Bandage mécanique ou les tribulations d’un ambulancier

L’exploitation de la force de travail dans les sociétés de transport est proverbiale, brutale et ses conséquences se révèlent délétères. Dans le secteur particulier de l’ambulance, emblématique de ces PME dont on nous vente le dynamisme, la violence des rapports sociaux est la condition de « la réussite économique ». Une première plongée dans le quotidien d’un ambulancier qui dans un proche avenir reviendra sur les formes de résistance et de lutte au quotidien.

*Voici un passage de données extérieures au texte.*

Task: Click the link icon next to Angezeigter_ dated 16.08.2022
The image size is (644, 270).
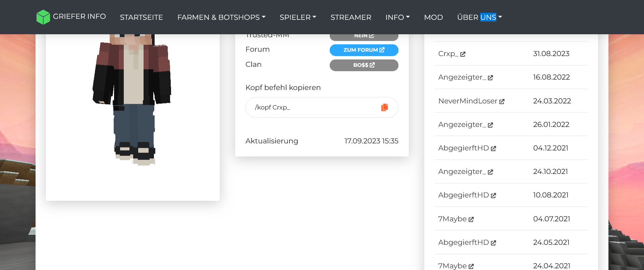Action: [x=490, y=78]
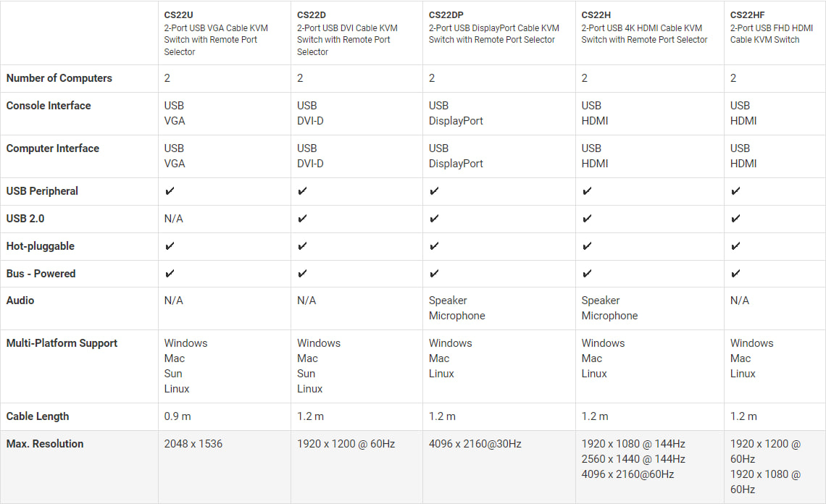Select the CS22D model heading
Viewport: 826px width, 504px height.
tap(311, 14)
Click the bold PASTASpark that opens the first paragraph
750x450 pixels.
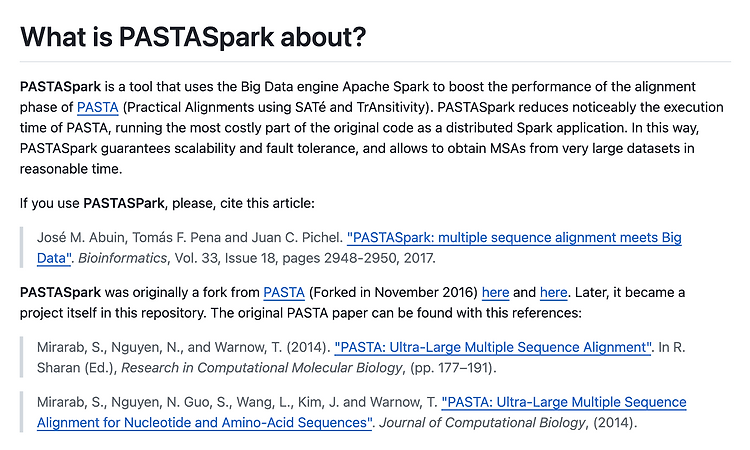(60, 87)
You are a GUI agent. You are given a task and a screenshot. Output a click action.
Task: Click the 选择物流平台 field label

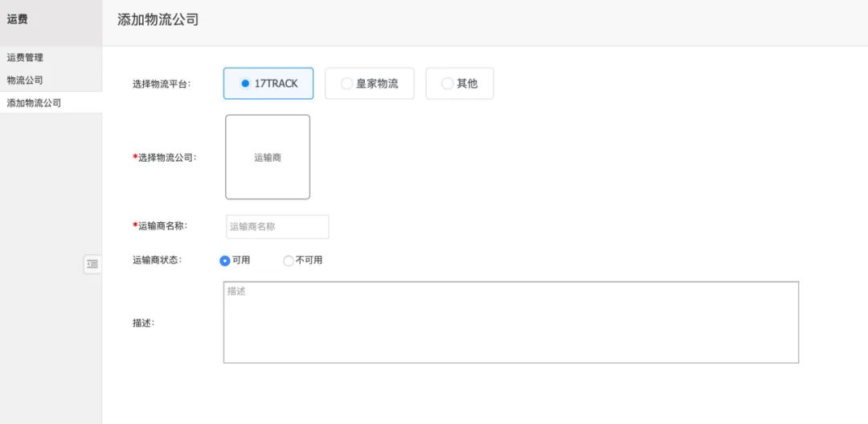(162, 84)
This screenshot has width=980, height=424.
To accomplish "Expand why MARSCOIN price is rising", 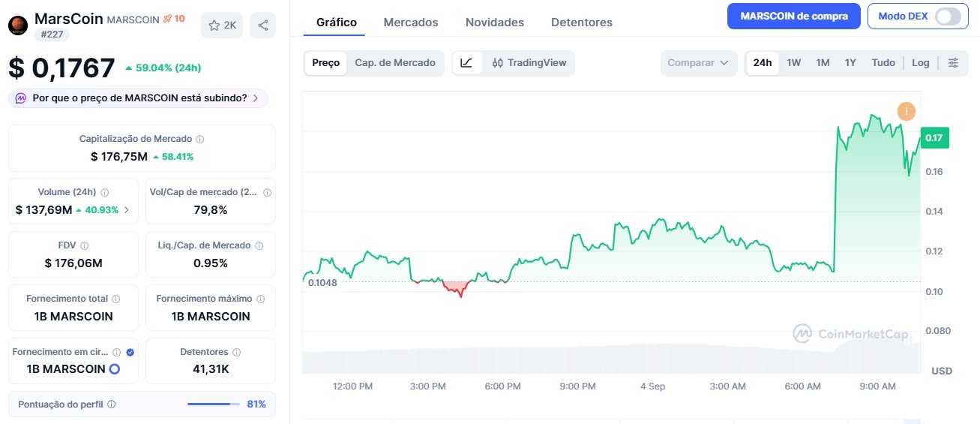I will point(139,98).
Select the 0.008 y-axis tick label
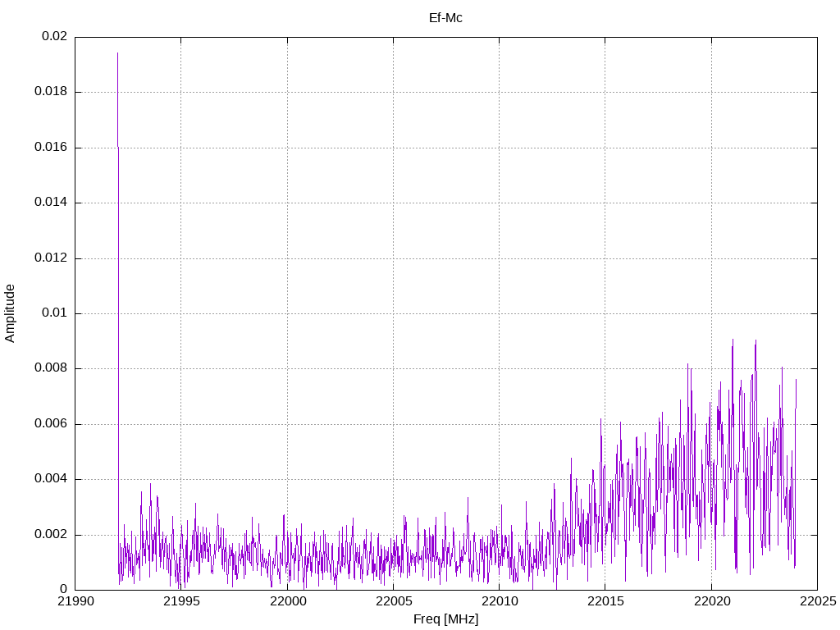Screen dimensions: 840x630 click(x=51, y=368)
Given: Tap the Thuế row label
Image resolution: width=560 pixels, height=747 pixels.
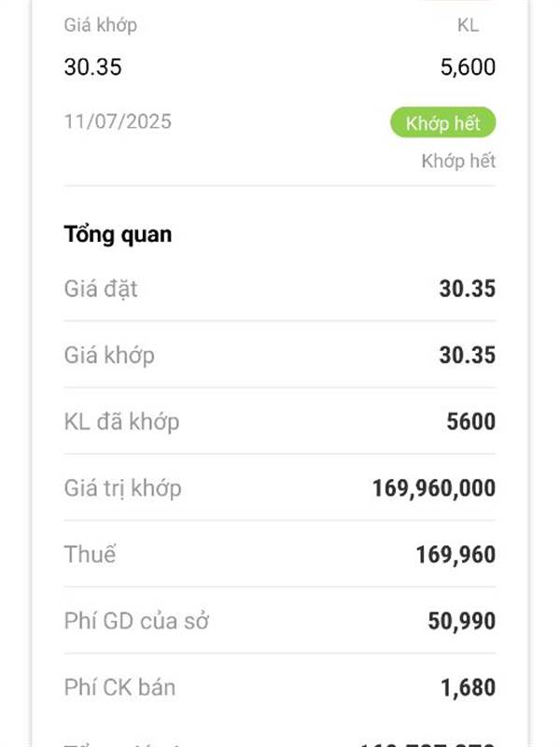Looking at the screenshot, I should coord(90,555).
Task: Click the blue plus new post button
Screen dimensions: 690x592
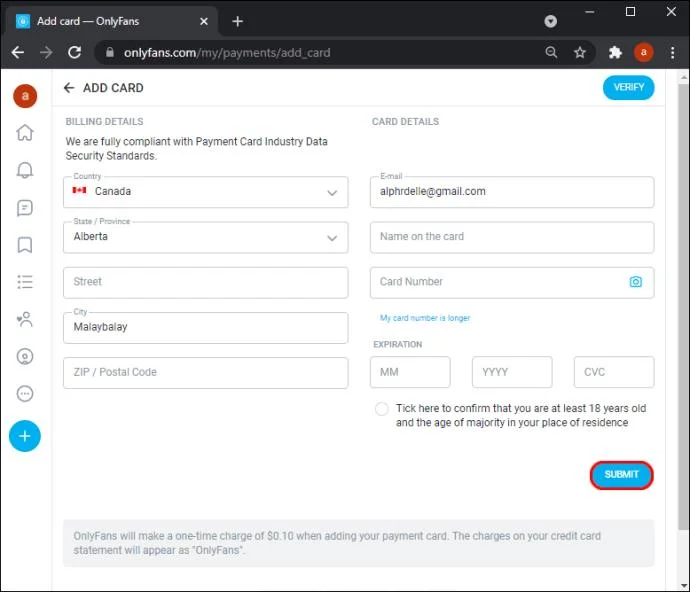Action: (x=25, y=436)
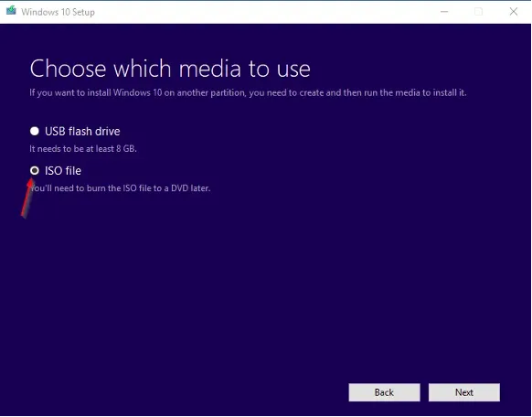This screenshot has height=417, width=532.
Task: Choose the 'ISO file' option label
Action: click(63, 171)
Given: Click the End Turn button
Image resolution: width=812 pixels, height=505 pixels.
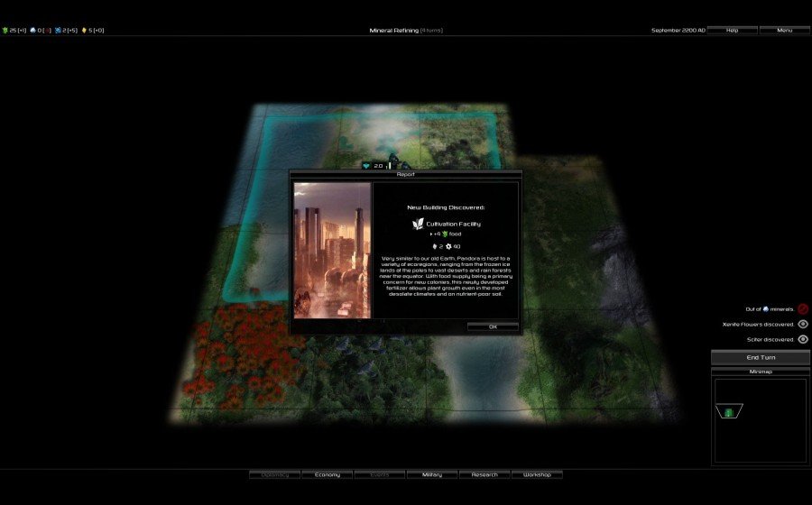Looking at the screenshot, I should click(761, 357).
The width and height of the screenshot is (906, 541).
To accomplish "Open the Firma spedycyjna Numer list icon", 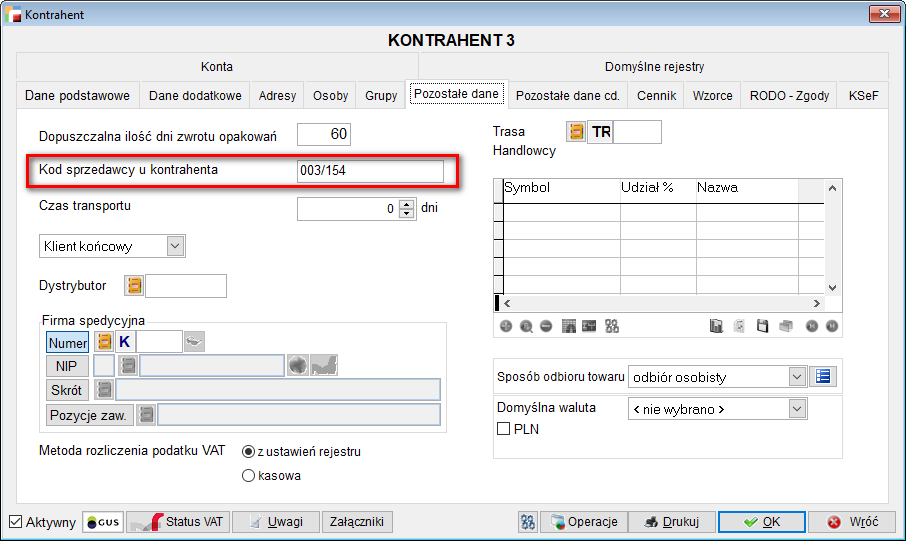I will 103,342.
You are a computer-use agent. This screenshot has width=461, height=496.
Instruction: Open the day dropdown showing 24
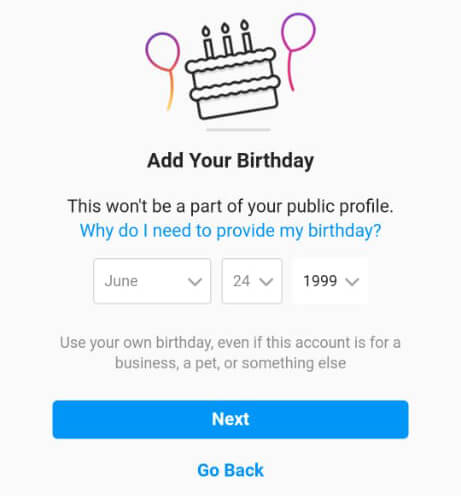pos(252,281)
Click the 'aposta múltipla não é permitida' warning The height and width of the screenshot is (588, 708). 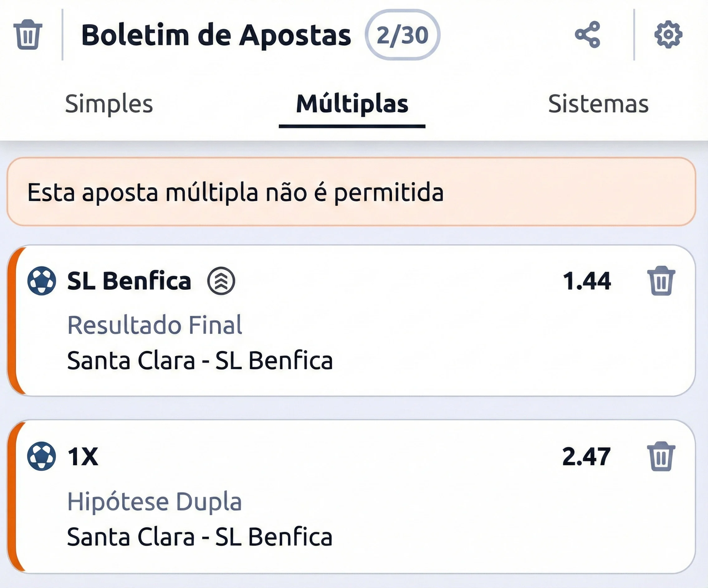(x=235, y=192)
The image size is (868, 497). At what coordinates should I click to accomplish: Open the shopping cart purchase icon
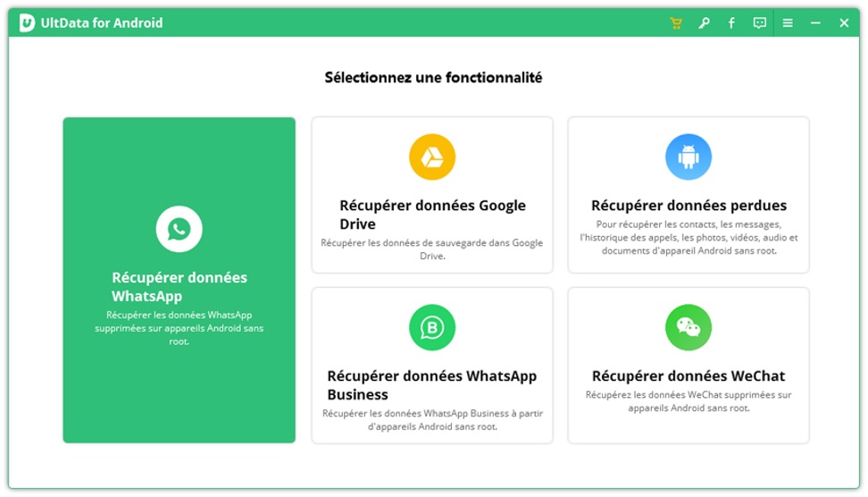pyautogui.click(x=675, y=22)
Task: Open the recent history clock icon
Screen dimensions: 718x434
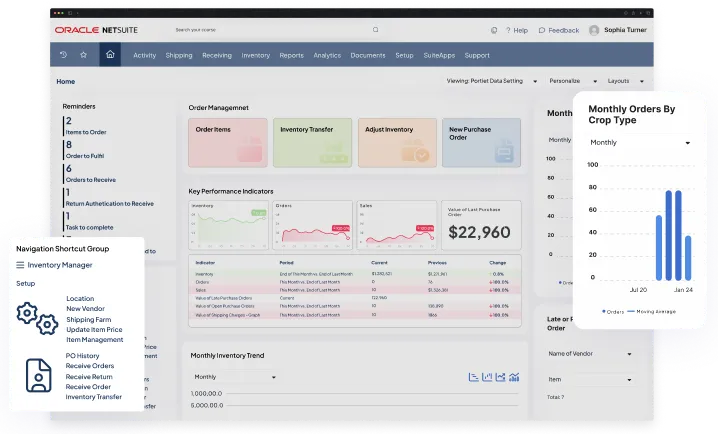Action: (x=64, y=55)
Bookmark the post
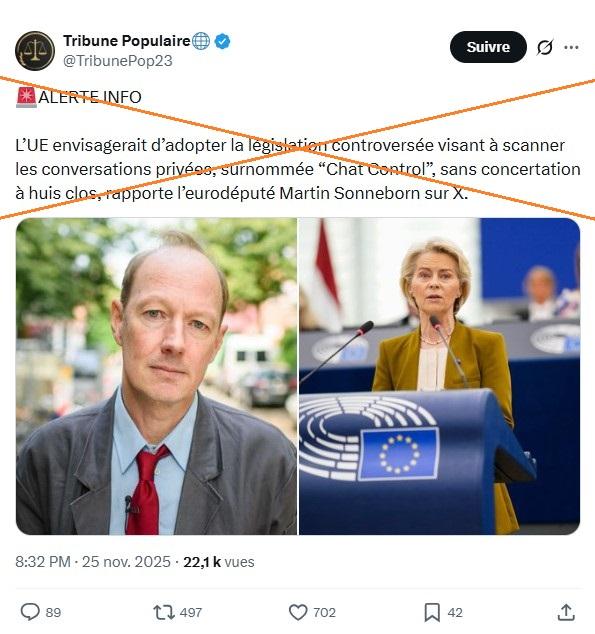This screenshot has width=595, height=634. pyautogui.click(x=432, y=612)
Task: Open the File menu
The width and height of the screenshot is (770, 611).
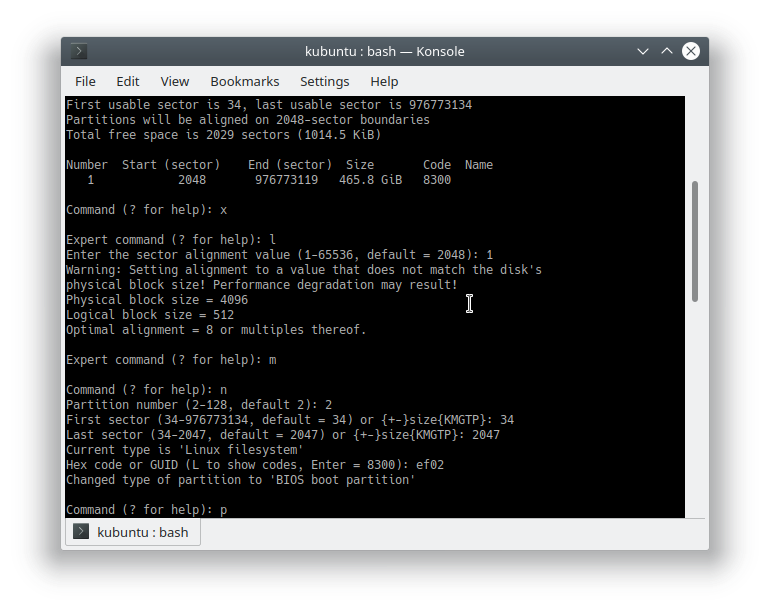Action: click(85, 81)
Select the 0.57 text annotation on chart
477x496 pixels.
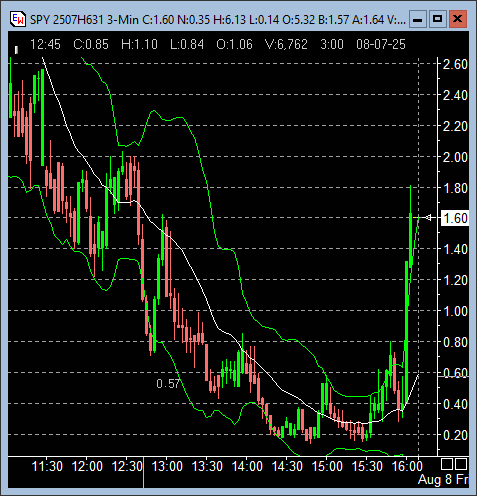[x=168, y=384]
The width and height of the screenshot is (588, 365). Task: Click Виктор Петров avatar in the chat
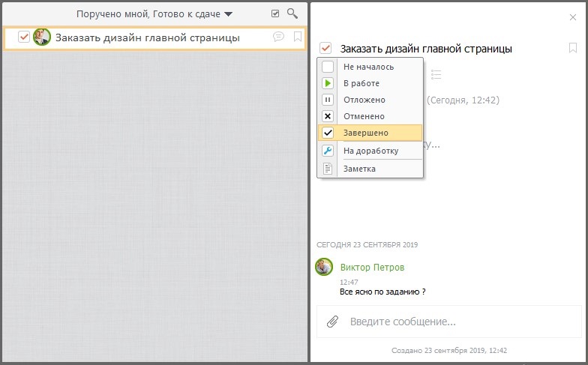coord(324,267)
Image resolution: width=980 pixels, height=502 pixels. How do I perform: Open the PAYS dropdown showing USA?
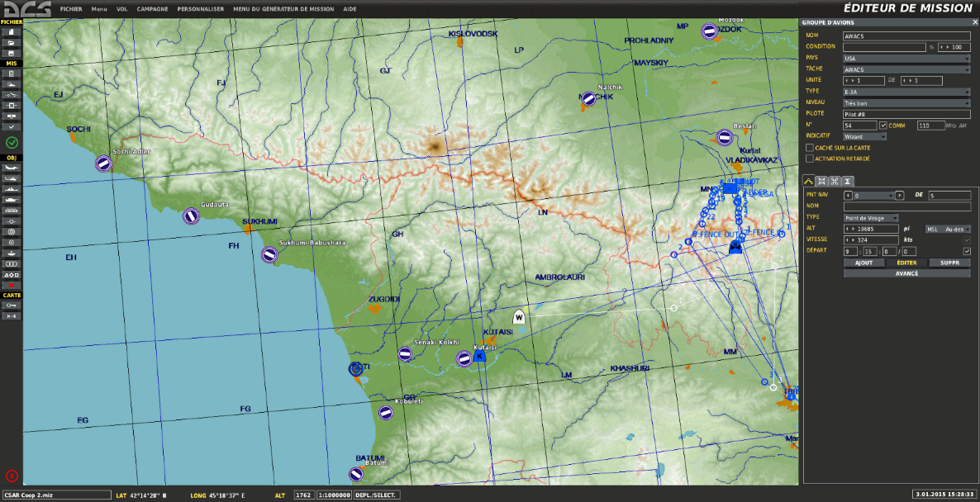(x=906, y=59)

Peut-être avez-vous vu – lors d’une visite à l’hôpital ou lors d’une consultation dans un cabinet médical – un ou plusieurs ambulancier(ère)s attendre bien tranquillement leur patient. Peut-être vous êtes vous dit : « Cool comme métier… sont payés à attendre… sont pas fatigués à la fin de leur journée… ». Si vous pensez cela, permettez moi de vous dire que vous vous trompez « dans les grandes largeurs » et de vous expliquez pourquoi.

L’entrée dans le métier

Je suis un ambulancier dans la région boulonnaise depuis presque 16 ans. J’aime mon métier même si ce n’est pas une vocation ( ils sont très rares les collègues à n’avoir fait que ce métier ). À l’époque, après plusieurs années de contrats précaires dans le social et une période de chômage d’environ deux ans, l’ANPE me propose un emploi d’ambulancier avec période d’essai qui peut déboucher sur un CDI. Pourquoi pas ? me dis- je, j’ai mon brevet de secouriste ( cela suffisait pour débuter dans le métier à ce moment là ), j’aime bien le contact humain et rester derrière un bureau à la même place, c’est pas mon truc. De plus, je prétends avoir des dons pour « mettre les pansements à mes petits neveux ». Je tente ma chance, l’entretien est positif et me voilà plongé dans une catégorie professionnelle vraiment pas banale.

La fonction

Il existe deux catégories d’ambulancier. L’auxiliaire formé aux premiers secours ( surtout le massage cardiaque ). C’est lui qui conduit le VSL ( véhicule sanitaire léger ) aussi appelé ambulance taxi. L’auxiliaire travaille en binôme avec le DEA ( titulaire du Diplôme d’Etat d’Ambulancier ), ambulancier lui aussi formé aux premiers secours. S’ajoute à cela la prise des paramètres médicaux de base : pouls, tension, fréquence respiratoire, saturation ( taux d’oxygène dans le sang ), glycémie. Il est capable d’évaluer les symptômes et de faire face à certaines détresses physiques, c’est aussi lui qui communique un bilan médical de base au médecin du centre 15. Il est entièrement responsable du patient qu’il transporte dans son ambulance ( et je peux vous affirmer que ce n’est pas une mince affaire ). Personnellement après quelques années en tant qu’auxiliaire, j’ai passé mon diplôme ( après 6 mois d’école et de stage ) et suis actuellement ambulancier DEA.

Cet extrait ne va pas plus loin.